A nonlinear model of Amazon Forest Dieback (Bachelor Thesis)

This thesis attempts to explain the basic principles of climate modelling and tipping points in the words of a first year mathematics student. Further, it investigates whether it is possible to overshoot tipping points for a brief period of time but still return to a healthy state.

Abstract

The IPCC (2022) predicts that with an increase in average global temperature between 3 and 4°C compared topre-industrial levels, the Amazon rainforest could experience a tipping point. One of the two main aims of this Bachelor Thesis is to analytically comprehend the existence of this bifurcation and understand its dynamics.
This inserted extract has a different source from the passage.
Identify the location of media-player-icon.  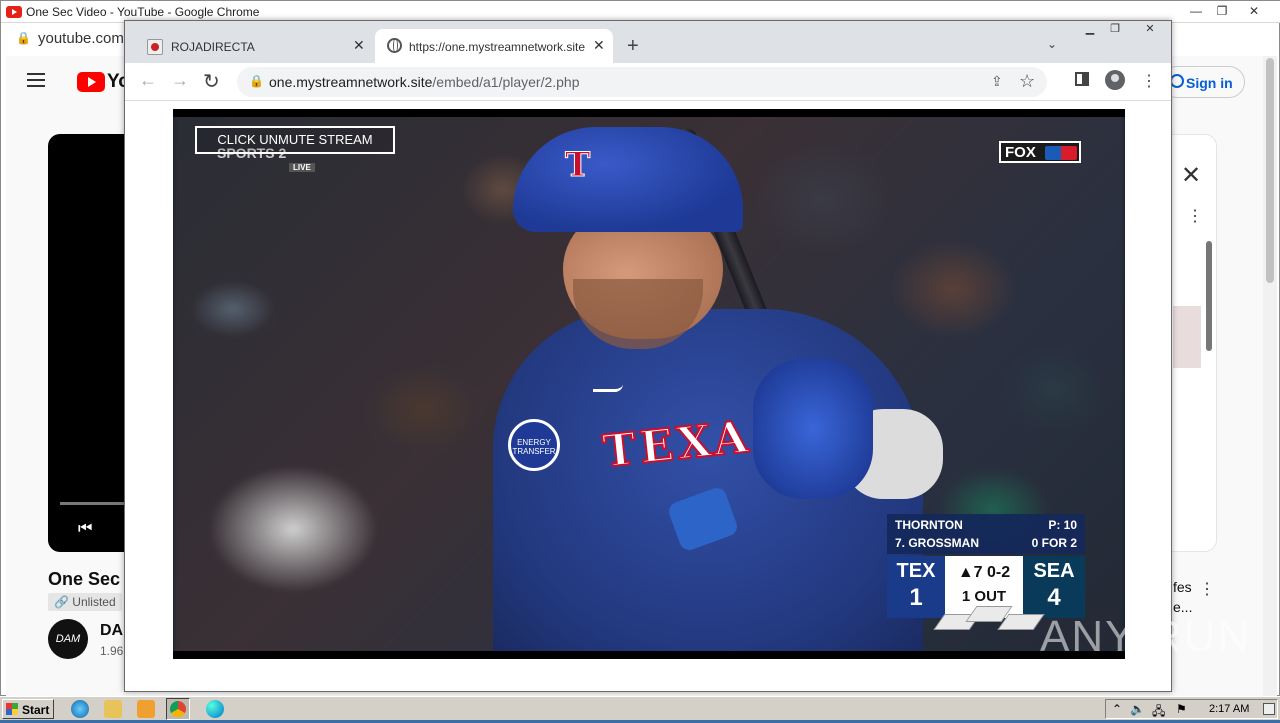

For this it analyses a simple nonlinear ODE model of forest dieback, that was originally presented in the paper “Overshooting tipping point thresholds in a changing climate” by Ritchie et al. (2021). Their publication analyses the possibility of “shooting over” said bifurcation thresholds, but still return to a healthy and stable state by sufficiently reducing the global temperature. This thesis does this as well and numerically studies linear overshoot scenarios through a discretisation of the model. This thesis confirms that Ritchie et al.’s model brings out multiple bifurcations for forest dieback in the Amazon rainforest. Most importantly, there is a saddle-node bifurcation at 8.25°C above the current temperature. Should this bifurcation point be exceeded with a decadal temperature increase of 0.2°C, it would take the forest 19 years to shrink below 10% of its original size. This makes it a rapid tipping system. The analysis of overshoot scenarios reveals that returning to a healthy state is theoretically still possible within the model, given the global temperature is reduced ambitiously enough within a given time frame. For example, reducing the temperature by less than 0.01°C per year would not be sufficient if it has been rising by 0.02°C annually for 8 years after the tipping point. Practically, it is still up to question how and to what extent one could reduce global temperature to enable such a turnaround. Therefore, more research in the field of overshoots would help to answer these questions.